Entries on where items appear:
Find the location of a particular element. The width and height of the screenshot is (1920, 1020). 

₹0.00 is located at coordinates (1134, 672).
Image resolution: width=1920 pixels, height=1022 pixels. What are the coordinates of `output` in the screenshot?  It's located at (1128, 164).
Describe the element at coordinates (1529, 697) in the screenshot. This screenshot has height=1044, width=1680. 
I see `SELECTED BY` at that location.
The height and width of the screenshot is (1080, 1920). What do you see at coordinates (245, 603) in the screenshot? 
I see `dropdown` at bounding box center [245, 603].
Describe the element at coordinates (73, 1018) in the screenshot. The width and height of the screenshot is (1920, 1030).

[Problem statement] Copy out the material above word for word, keeping every line as it stands.

[Answer]
Find the location of a particular element. The width and height of the screenshot is (1920, 1020). 

₹0.00 is located at coordinates (1134, 672).
Image resolution: width=1920 pixels, height=1022 pixels. What are the coordinates of `output` in the screenshot?  It's located at (1128, 164).
Describe the element at coordinates (1529, 697) in the screenshot. This screenshot has height=1044, width=1680. 
I see `SELECTED BY` at that location.
The height and width of the screenshot is (1080, 1920). What do you see at coordinates (245, 603) in the screenshot? 
I see `dropdown` at bounding box center [245, 603].
Describe the element at coordinates (73, 1018) in the screenshot. The width and height of the screenshot is (1920, 1030).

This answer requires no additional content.